* **Task details**
Nothing but the records themselves, exactly as written and free of pictures, should appear in your response.

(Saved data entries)
════════════════

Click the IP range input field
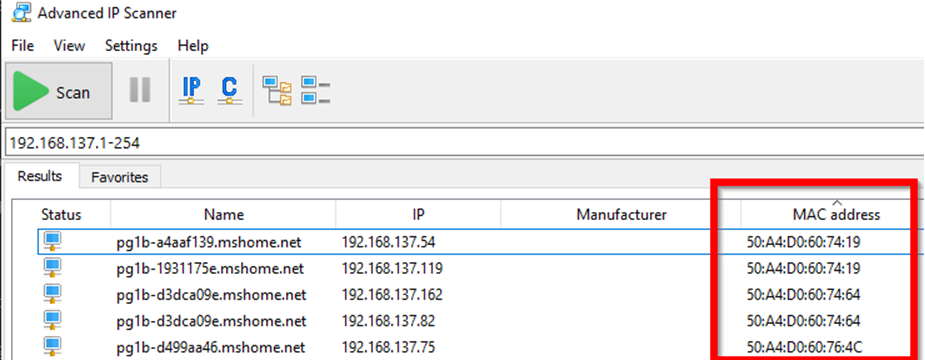Viewport: 925px width, 363px height. [x=464, y=143]
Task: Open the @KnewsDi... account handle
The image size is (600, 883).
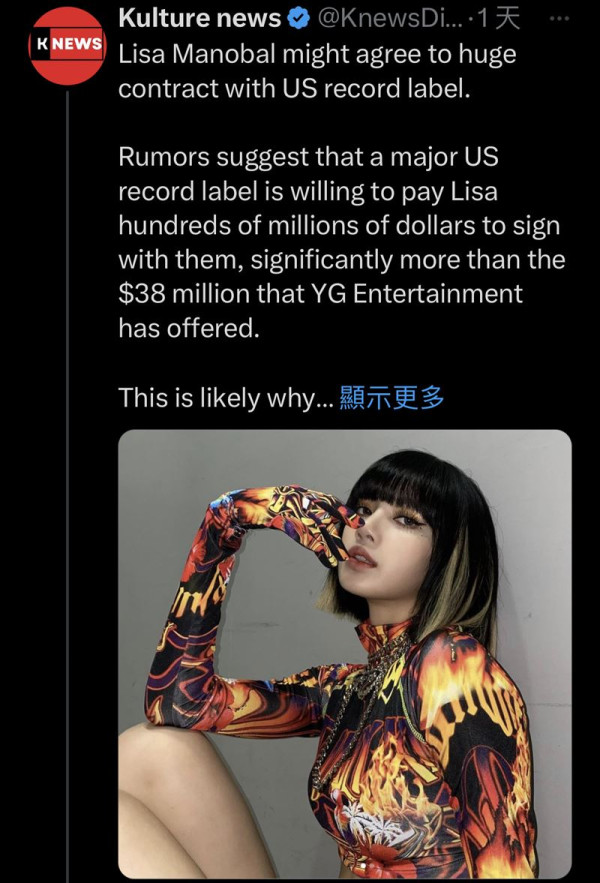Action: pos(389,19)
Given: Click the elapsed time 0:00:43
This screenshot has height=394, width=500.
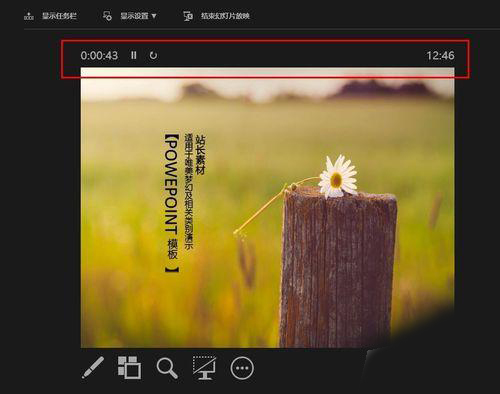Looking at the screenshot, I should coord(99,55).
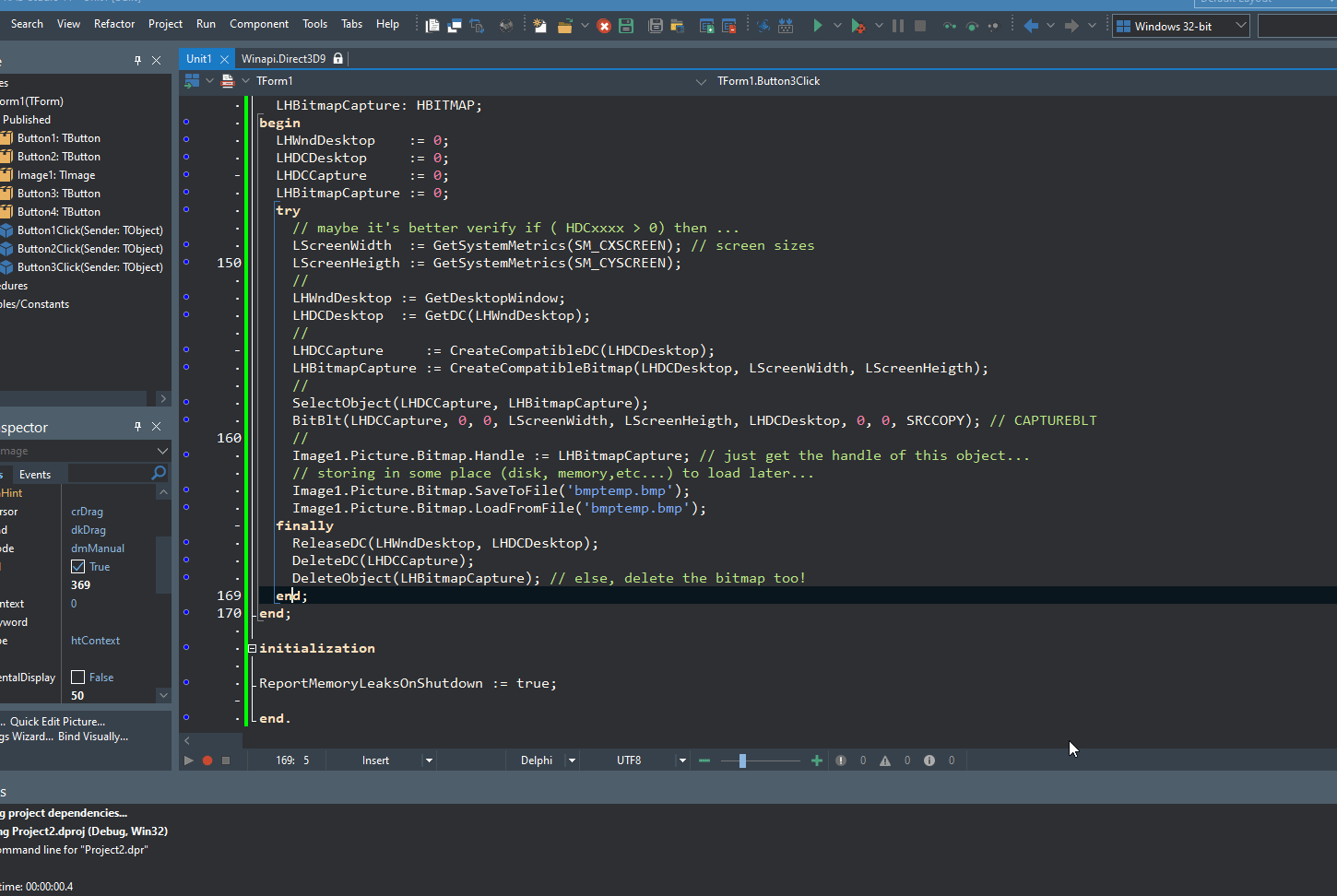Viewport: 1337px width, 896px height.
Task: Switch to the Events tab
Action: [x=35, y=475]
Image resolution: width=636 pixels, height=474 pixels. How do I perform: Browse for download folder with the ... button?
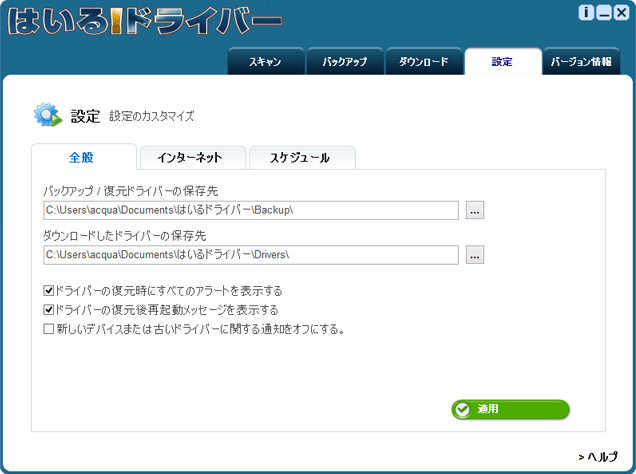click(475, 255)
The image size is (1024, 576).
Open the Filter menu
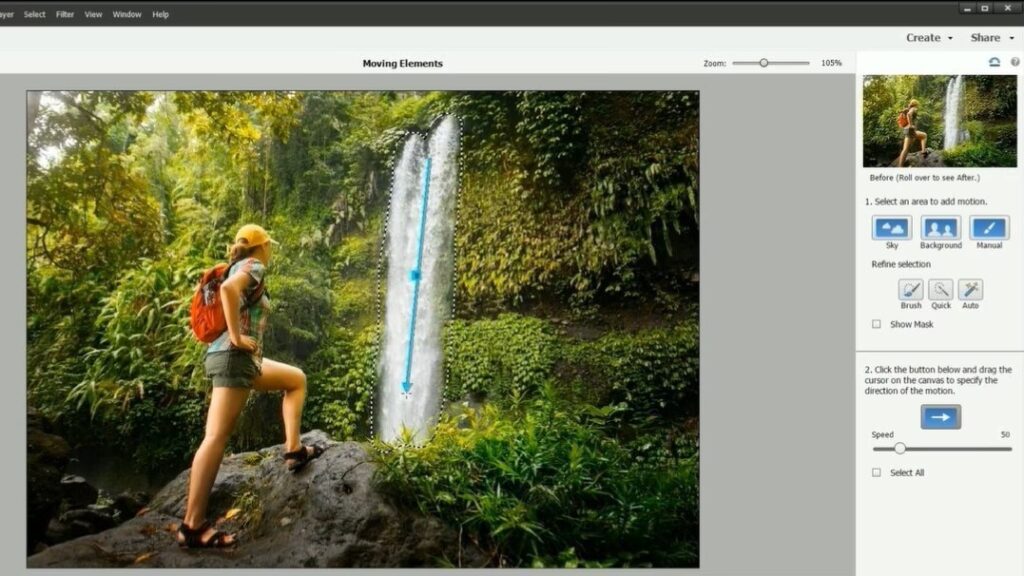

════════════════

* **Solution for this problem**
Click the IP range input field
Viewport: 925px width, 363px height. [x=464, y=143]
Task: Open the @KnewsDi... account handle
The image size is (600, 883).
Action: pos(389,19)
Given: Click the elapsed time 0:00:43
This screenshot has height=394, width=500.
Looking at the screenshot, I should coord(99,55).
Viewport: 1337px width, 896px height.
Task: Switch to the Events tab
Action: [x=35, y=475]
Image resolution: width=636 pixels, height=474 pixels. How do I perform: Browse for download folder with the ... button?
click(475, 255)
The image size is (1024, 576).
Open the Filter menu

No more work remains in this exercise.